Em seus primeiros dias em Curitiba, um dos primeiros livros que o presidente eleito ganhou foi “Um defeito de cor”, de Ana Maria Gonçalves. A história de uma mulher negra escravizada aos 8 anos perpassa a história da escravidão no Brasil e suas quase mil páginas acompanharam Lula por várias semanas. Foram parte do processo que despertaram Lula ainda mais para o tema do racismo.
Entre seus livros preferidos estão “Escravidão”, de Laurentino Gomes, “A Elite do Atraso”, do Jessé Souza; “A Fome”, de Martín Caparrós. Também biografias, como de Carlos Marighella, Fidel Castro, Nelson Mandela, e livros sobre política, como o “Lulismo em Crise”, de seu ex-porta-voz André Singer, que discute justamente o que aconteceu com o PT e a política no país depois do impeachment de Dilma Rousseff.
“Quero pedir desculpas a vocês pela emoção, porque quem passou o que passei nesses último anos e está aqui agora é a certeza de que Deus existe e de que o povo brasileiro é maior do que qualquer pessoa que tentar o arbítrio neste país”, disse Lula, que chorou quando diplomado pela Justiça Eleitoral em dezembro.

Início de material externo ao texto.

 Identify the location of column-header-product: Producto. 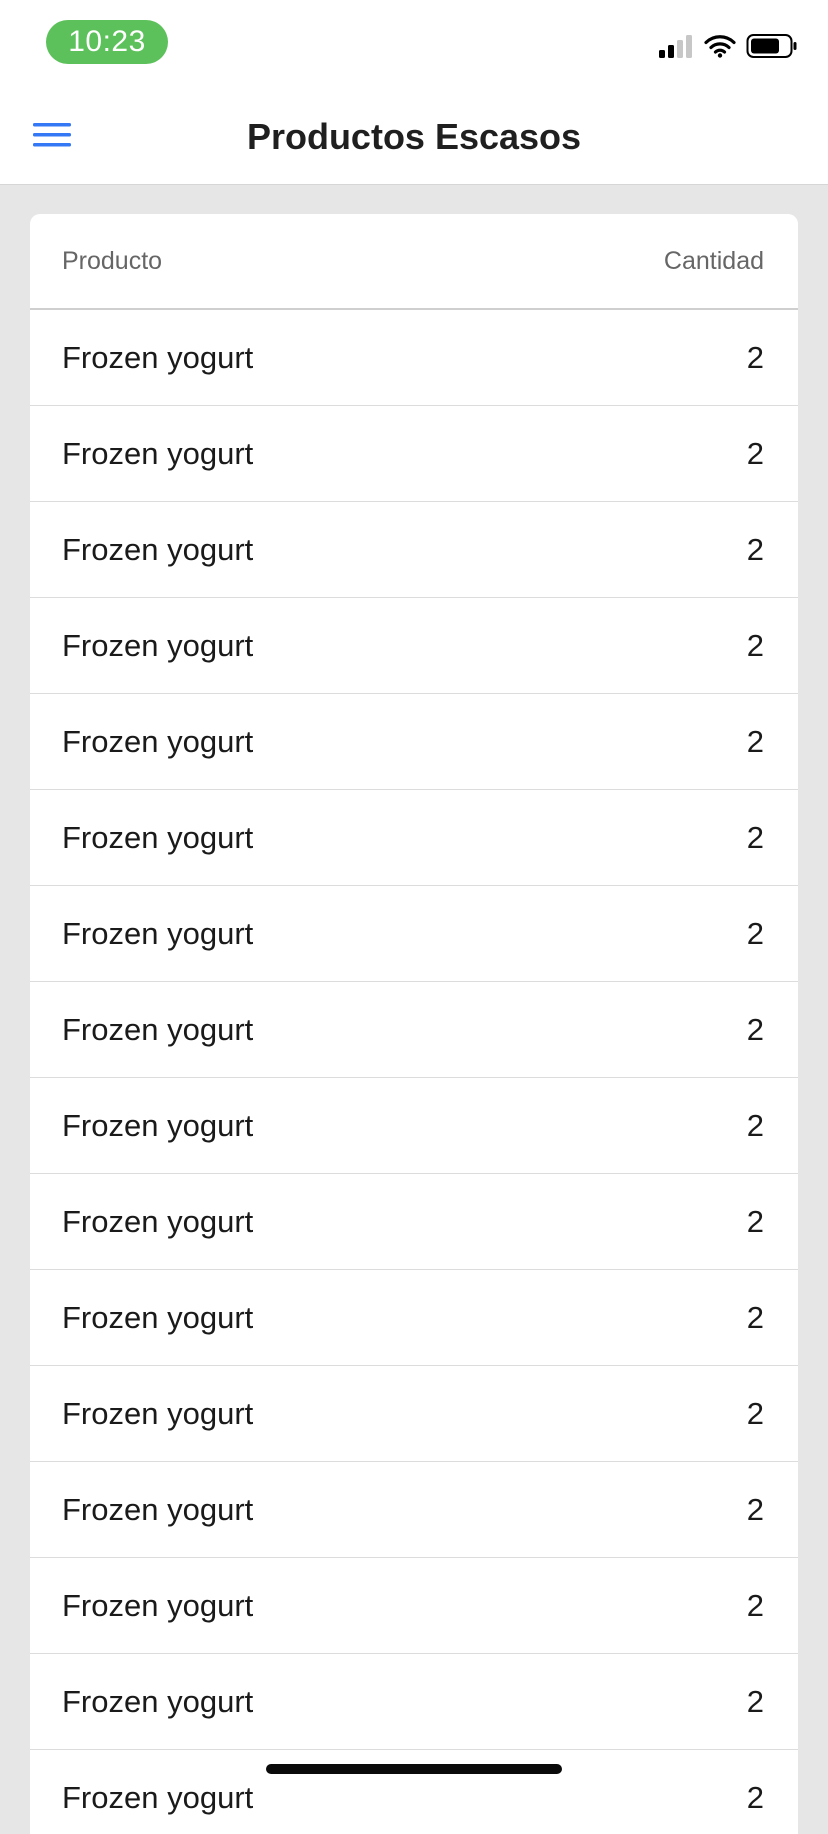
(112, 260).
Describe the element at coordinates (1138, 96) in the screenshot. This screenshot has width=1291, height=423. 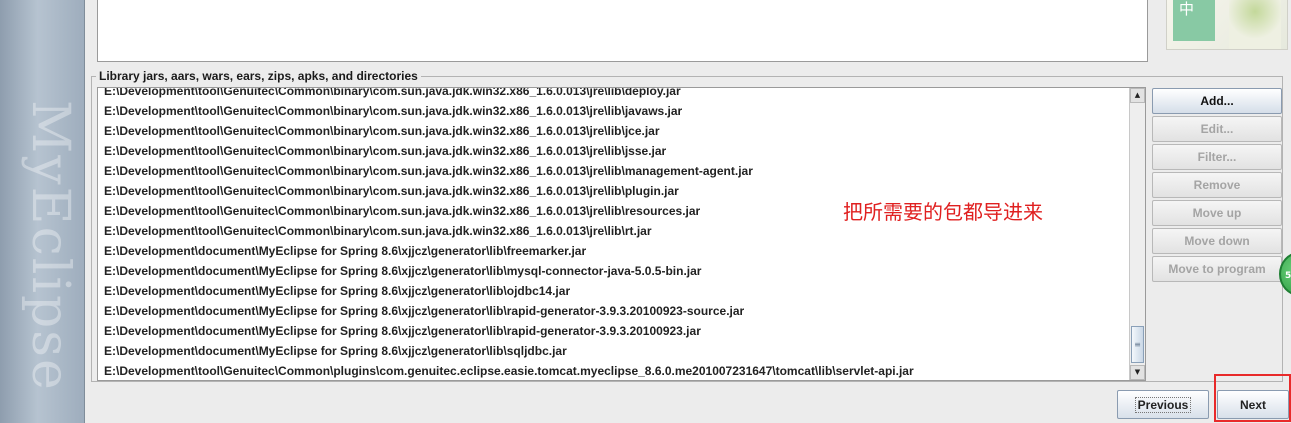
I see `scroll-up-icon: ▲` at that location.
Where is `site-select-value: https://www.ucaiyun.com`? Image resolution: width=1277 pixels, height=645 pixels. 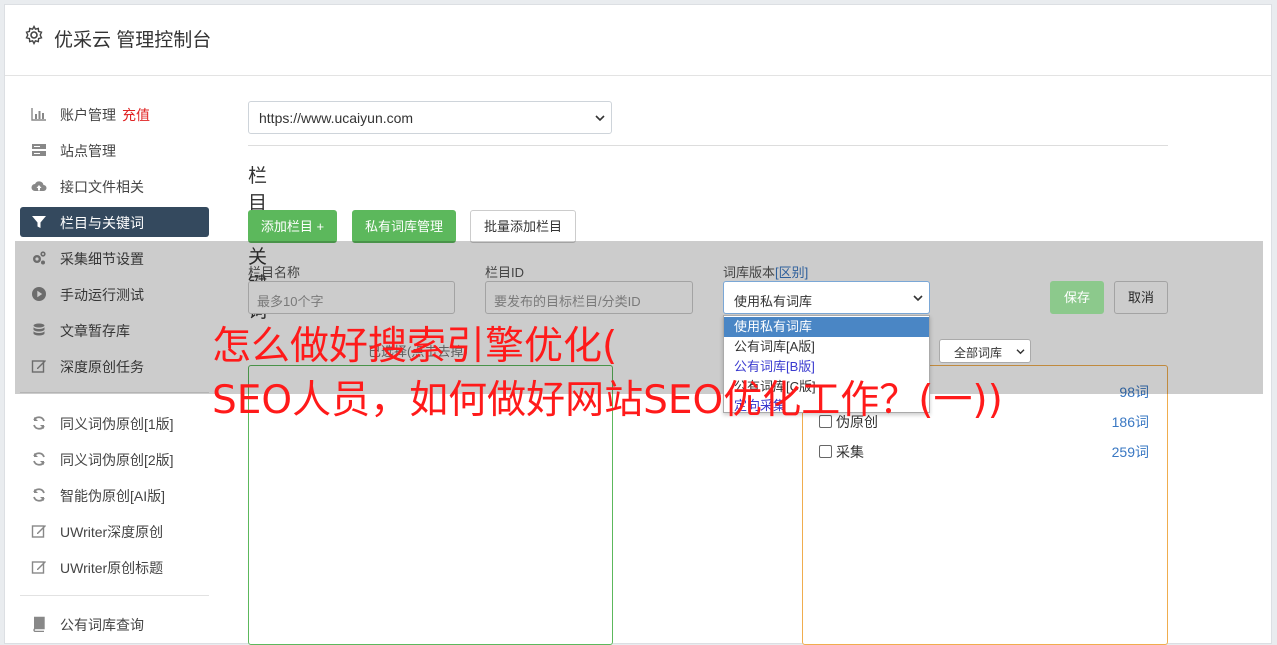
site-select-value: https://www.ucaiyun.com is located at coordinates (336, 118).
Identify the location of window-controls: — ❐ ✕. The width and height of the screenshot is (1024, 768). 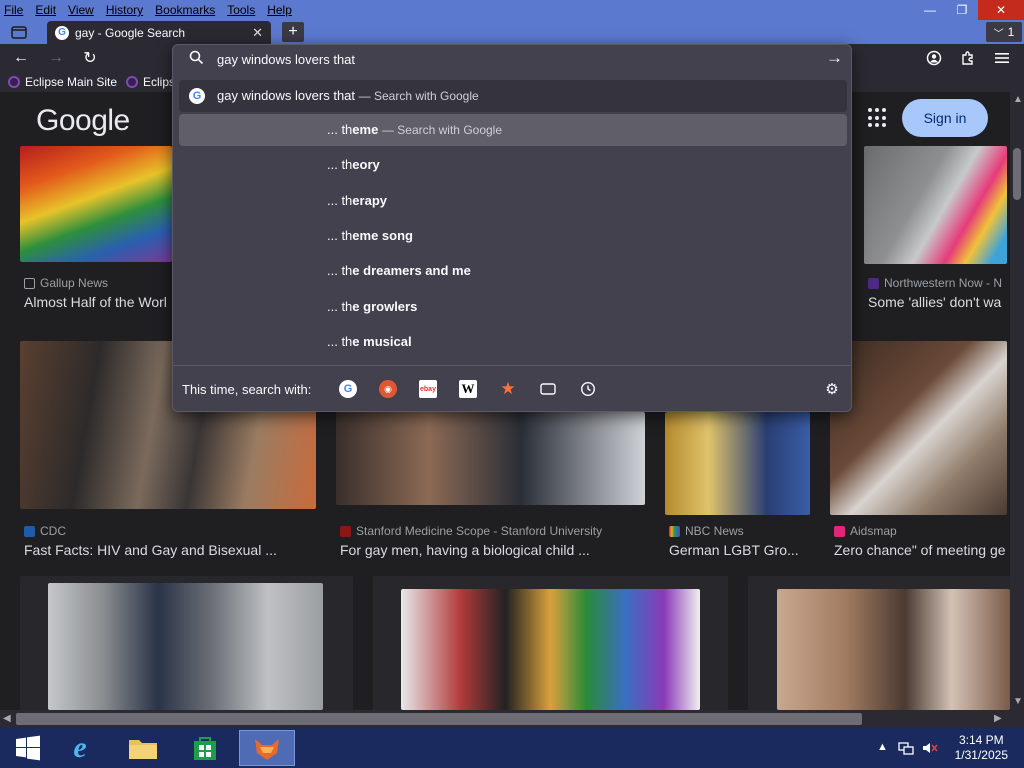
(969, 10).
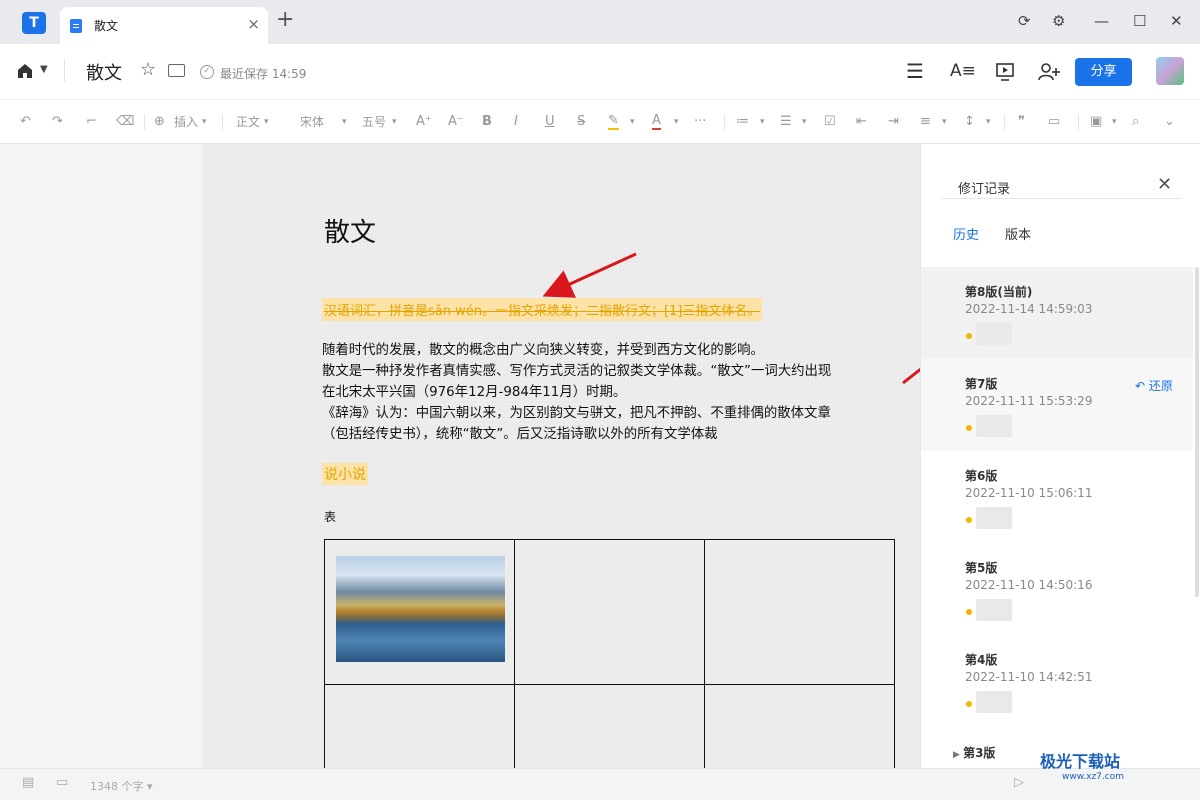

Sem uma ampla lua de mel da opinião pública garantida –pesquisa Datafolha deste domingo mostra que 51% esperam uma gestão melhor que a anterior–, Lula, que tem como parâmetro e pressão o seu próprio sucesso anterior, em condições econômicas globais mais desfavoráveis, não esconde uma ambição ainda maior depois da prisão, diz Humberto Costa.
“(Ele quer) deixar a marca, definitiva, o legado, e ao mesmo tempo fazer uma mudança estrutural no Brasil que possa ter um efeito duradouro”, disse Costa.